Your objective: When a line in the entries contains the word "computer", copy that line in full.
((
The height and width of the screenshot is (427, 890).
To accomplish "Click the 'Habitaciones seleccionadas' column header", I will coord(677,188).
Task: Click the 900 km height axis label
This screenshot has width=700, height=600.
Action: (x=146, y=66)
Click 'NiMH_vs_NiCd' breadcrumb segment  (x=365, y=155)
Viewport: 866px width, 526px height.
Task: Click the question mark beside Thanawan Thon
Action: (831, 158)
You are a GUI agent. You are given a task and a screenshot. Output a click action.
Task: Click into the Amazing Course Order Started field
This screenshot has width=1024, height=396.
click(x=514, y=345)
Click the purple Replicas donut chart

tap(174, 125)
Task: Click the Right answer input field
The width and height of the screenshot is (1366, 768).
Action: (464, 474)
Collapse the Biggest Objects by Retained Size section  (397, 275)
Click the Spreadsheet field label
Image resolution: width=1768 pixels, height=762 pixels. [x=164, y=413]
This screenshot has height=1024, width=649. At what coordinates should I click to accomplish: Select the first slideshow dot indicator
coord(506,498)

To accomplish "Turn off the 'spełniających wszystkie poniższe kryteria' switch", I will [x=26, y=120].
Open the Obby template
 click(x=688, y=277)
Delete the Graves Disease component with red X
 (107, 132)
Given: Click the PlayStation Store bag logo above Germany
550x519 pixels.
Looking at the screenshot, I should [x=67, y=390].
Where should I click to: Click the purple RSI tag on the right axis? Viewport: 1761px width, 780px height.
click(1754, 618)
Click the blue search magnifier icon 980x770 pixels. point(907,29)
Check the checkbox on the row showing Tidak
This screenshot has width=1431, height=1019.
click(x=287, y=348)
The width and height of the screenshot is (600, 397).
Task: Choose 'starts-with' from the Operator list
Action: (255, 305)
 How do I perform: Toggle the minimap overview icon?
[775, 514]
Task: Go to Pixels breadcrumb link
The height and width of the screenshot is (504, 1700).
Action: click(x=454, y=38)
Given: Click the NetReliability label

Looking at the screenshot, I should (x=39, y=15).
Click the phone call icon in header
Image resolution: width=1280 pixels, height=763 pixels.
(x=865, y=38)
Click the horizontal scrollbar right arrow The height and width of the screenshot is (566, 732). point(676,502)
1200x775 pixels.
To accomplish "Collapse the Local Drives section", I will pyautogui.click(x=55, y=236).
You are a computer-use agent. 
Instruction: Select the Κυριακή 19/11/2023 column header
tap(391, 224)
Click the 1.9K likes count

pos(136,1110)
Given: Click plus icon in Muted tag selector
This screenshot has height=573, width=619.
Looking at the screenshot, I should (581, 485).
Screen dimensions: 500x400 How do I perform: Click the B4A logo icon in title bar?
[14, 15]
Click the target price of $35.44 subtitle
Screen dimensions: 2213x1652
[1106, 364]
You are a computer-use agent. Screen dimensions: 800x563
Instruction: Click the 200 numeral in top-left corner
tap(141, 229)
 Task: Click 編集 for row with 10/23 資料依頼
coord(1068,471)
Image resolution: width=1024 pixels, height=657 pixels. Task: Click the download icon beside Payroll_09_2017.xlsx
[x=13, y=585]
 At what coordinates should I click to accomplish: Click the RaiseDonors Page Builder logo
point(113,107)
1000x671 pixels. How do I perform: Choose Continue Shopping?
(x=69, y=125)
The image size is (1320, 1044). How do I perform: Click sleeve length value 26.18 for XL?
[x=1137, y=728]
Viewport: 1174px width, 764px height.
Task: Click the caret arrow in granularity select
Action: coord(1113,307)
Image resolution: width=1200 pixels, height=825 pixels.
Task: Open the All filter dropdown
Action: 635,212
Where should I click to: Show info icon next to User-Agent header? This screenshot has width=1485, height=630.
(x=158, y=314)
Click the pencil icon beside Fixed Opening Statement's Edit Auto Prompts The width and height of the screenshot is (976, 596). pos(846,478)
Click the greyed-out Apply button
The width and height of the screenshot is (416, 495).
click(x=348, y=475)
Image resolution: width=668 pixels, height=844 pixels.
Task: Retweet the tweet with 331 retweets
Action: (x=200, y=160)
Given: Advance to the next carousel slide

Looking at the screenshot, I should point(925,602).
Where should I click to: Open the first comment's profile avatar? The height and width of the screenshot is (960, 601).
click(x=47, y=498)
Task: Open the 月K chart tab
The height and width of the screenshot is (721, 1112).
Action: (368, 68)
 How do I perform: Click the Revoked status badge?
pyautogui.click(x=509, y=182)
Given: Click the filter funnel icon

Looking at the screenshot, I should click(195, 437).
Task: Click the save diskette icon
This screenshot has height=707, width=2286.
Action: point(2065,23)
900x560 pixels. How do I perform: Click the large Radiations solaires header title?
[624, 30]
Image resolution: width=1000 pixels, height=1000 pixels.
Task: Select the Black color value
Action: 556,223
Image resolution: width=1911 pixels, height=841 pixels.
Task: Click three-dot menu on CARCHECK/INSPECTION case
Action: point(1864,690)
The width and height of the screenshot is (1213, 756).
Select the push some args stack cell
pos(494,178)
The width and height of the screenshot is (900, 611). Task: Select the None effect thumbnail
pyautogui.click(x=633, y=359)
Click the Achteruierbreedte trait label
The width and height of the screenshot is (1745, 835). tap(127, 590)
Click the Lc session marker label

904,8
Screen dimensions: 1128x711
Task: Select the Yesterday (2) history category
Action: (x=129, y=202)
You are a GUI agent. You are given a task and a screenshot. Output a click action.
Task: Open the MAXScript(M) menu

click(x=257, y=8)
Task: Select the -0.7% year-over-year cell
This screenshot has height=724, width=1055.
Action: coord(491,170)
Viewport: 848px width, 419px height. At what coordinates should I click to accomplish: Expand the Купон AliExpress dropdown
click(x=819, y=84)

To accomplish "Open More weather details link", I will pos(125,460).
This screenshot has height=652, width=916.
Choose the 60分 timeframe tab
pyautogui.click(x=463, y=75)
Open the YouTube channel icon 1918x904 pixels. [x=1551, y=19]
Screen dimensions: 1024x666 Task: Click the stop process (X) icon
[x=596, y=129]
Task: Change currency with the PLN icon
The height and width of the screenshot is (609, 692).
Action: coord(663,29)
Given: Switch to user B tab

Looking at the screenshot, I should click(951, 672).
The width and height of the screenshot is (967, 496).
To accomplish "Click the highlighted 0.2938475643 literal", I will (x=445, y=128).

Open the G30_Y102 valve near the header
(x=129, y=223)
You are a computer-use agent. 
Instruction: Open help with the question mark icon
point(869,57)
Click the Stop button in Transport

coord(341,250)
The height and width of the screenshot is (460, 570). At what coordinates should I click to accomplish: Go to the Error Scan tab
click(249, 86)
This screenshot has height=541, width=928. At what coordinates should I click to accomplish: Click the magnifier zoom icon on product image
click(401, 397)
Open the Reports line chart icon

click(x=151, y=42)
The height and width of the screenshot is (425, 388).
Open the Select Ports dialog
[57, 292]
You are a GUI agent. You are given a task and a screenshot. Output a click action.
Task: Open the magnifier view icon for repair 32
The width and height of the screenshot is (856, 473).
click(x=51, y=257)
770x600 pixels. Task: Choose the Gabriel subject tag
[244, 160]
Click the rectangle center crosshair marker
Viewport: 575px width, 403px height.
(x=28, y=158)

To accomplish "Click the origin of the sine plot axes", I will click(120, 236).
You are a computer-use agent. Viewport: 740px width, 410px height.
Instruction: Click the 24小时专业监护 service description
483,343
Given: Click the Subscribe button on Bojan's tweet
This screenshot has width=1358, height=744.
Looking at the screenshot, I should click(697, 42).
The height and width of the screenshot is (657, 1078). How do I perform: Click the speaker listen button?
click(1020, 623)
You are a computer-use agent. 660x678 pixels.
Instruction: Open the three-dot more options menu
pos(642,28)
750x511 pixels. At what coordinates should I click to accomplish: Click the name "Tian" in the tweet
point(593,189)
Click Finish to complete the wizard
))
Solution to the exercise:
You are a computer-use agent. 
You are a computer-use agent. Screen dimensions: 800x563
You are a computer-use agent. 
You are a computer-use agent. Viewport: 740px width, 410px height.
You are a computer-use agent. 660x678 pixels.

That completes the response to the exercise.